» Screen grounding items
-*-

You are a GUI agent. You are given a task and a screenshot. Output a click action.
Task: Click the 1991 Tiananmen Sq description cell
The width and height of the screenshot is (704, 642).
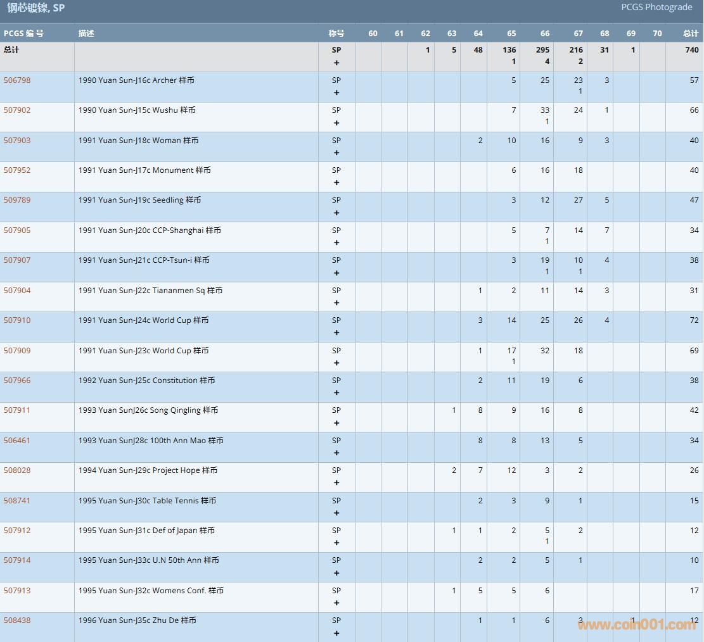tap(150, 291)
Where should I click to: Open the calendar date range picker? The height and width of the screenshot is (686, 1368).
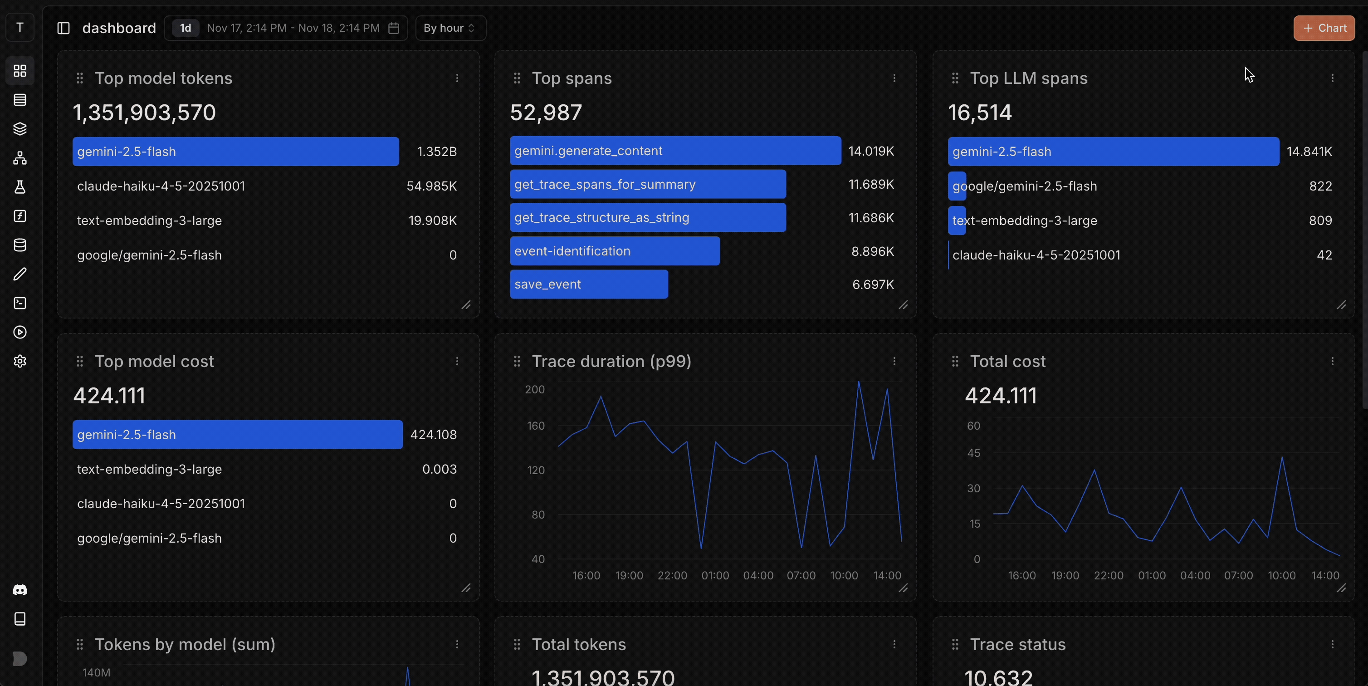pos(394,28)
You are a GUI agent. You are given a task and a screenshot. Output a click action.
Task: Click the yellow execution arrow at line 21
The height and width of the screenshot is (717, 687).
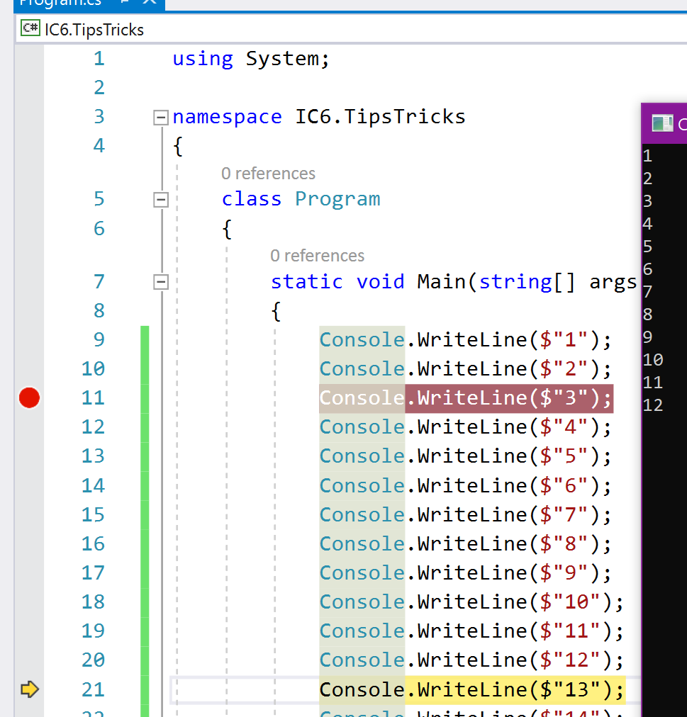[29, 689]
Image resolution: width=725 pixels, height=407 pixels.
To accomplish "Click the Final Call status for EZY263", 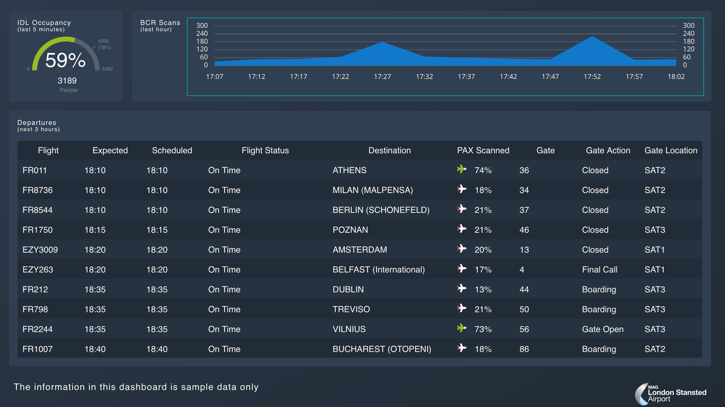I will pos(600,270).
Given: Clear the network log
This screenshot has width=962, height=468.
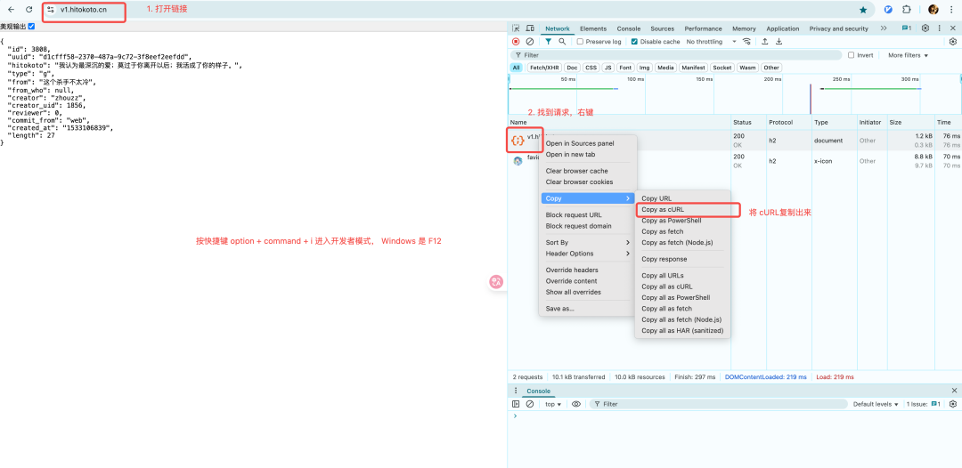Looking at the screenshot, I should 530,42.
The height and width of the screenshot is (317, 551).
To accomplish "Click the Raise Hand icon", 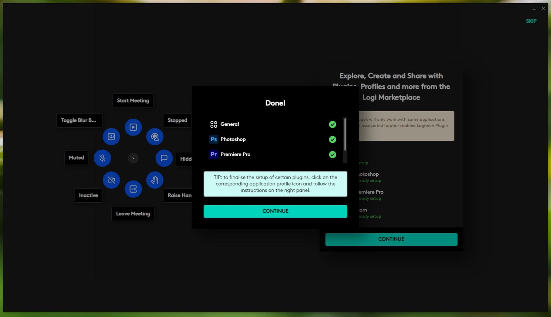I will [x=155, y=180].
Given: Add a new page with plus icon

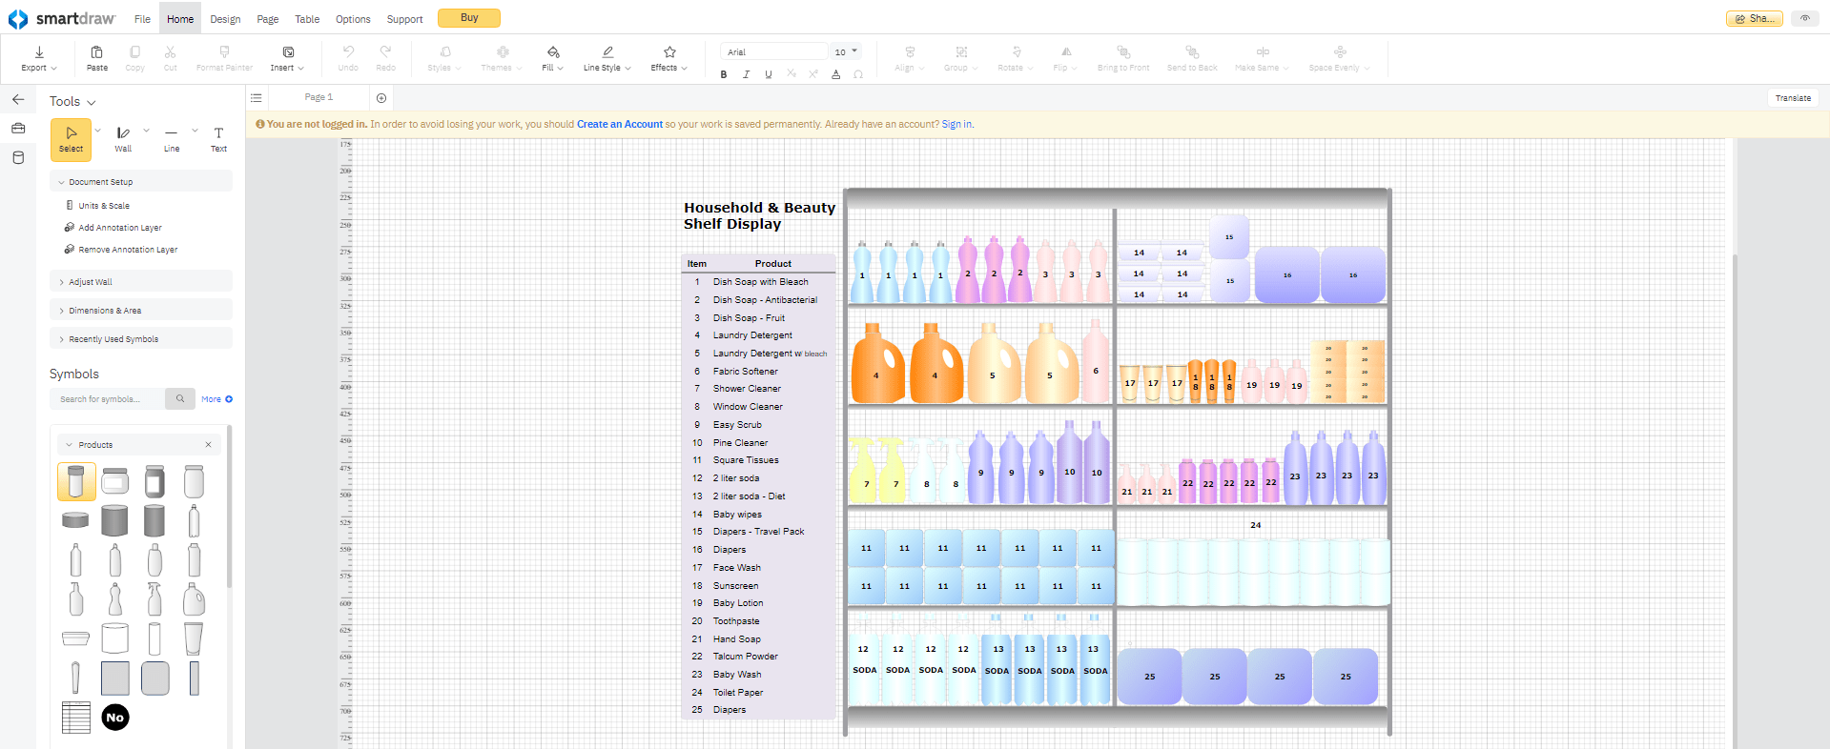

-*-

» Work to complete
Rewrite every line from the start of the items through the line containing "tap(150, 291)", shifting each coordinate in the answers by adding 114 to it. Leave the pictures out.

» Response for this exercise
You are a GUI agent. You are given a task and a screenshot. Output a click action.
Task: Click the 1991 Tiananmen Sq description cell
The width and height of the screenshot is (704, 642).
tap(264, 405)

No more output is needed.